Structured discussions known as community dialogues are being used in communities in Mozambique as a way of improving health-seeking behaviours and knowledge surrounding schistosomiasis – one of the most widespread and harmful of the so-called neglected tropical diseases (NTDs). Schistosomiasis is an infectious disease spread by freshwater snails, which release an infected parasite into bodies of water where children and other at-risk groups are particularly susceptible when their skin comes into contact with contaminated water. The disease affects over 42 million people each year and poses a huge economic burden on vulnerable populations.

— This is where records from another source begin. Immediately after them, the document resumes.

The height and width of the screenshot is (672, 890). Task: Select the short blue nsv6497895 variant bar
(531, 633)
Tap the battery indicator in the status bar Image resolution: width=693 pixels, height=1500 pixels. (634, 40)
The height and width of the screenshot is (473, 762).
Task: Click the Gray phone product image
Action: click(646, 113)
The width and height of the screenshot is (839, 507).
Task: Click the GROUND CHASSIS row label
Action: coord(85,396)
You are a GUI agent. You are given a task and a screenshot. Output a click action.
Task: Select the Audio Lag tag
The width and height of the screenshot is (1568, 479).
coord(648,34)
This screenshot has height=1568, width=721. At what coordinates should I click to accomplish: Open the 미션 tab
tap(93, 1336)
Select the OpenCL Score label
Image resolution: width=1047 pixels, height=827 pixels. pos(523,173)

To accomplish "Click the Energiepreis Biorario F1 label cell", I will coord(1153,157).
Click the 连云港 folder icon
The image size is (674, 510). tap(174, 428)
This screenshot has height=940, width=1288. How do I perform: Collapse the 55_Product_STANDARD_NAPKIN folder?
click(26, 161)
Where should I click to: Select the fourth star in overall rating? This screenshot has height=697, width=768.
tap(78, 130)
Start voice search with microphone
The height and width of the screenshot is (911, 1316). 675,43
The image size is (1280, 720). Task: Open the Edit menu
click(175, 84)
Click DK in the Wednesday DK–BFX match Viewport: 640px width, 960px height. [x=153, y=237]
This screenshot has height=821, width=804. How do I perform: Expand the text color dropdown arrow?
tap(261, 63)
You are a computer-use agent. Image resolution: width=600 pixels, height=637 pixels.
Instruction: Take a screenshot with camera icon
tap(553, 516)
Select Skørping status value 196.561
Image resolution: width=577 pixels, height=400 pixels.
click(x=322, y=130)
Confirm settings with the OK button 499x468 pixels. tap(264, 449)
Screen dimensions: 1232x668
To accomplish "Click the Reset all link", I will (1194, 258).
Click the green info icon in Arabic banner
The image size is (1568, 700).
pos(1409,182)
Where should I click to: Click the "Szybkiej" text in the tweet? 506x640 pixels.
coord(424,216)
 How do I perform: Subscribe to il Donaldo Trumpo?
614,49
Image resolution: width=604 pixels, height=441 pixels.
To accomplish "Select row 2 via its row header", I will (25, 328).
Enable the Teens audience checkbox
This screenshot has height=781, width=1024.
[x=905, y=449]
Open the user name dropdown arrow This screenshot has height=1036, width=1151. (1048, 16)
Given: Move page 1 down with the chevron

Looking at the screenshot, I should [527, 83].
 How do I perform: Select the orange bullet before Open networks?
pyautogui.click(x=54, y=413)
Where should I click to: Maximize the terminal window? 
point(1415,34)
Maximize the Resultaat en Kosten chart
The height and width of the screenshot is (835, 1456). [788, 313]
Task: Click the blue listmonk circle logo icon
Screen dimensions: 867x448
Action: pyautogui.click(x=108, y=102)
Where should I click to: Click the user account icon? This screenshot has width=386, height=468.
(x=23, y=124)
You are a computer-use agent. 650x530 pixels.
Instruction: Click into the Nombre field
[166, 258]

The community dialogues are taking place in four districts in Nampula province and form part of Malaria Consortium’s project on the effectiveness of community dialogues for the prevention and control of NTDs, conducted through COMDIS-HSD, a Research Programme Consortium funded by UK aid from the UK Government. The project is also supported by a Grand Challenges for Global Health grant awarded to Malaria Consortium by the Bill & Melinda Gates Foundation.
The World Health Organization currently prioritises 17 NTDs, which are all chronically underfunded and which cause a disproportionate amount of damage among low-resource communities in developing countries. Of these 17, five diseases (including schistosomiasis) can be prevented through the distribution of drugs to whole populations residing in high-risk areas. These mass drug administration (MDA) interventions involve the distribution of drugs to everyone regardless of disease status. However, delivery of MDA has been inconsistent due to a variety of obstacles, including low uptake due to negative perceptions of the intervention. In addition to MDA, successful prevention and control of NTDs also requires the adoption of preventive behaviours such as basic sanitation and hygiene practices.
The community dialogues being implemented in Mozambique are intended to improve community ownership of schistosomiasis prevention and control, including MDA and improved sanitation. The dialogues bring together residents to discuss health issues critical within their communities, and increase understanding of diseases as well as appropriate responses.
Approximately 150 community-based facilitators were trained by Malaria Consortium and community dialogues are now conducted in approximately 65 communities. Each community will hold about 10 community dialogue meetings over a period of six months, which will be assessed for their effectiveness in improving community participation and health outcomes.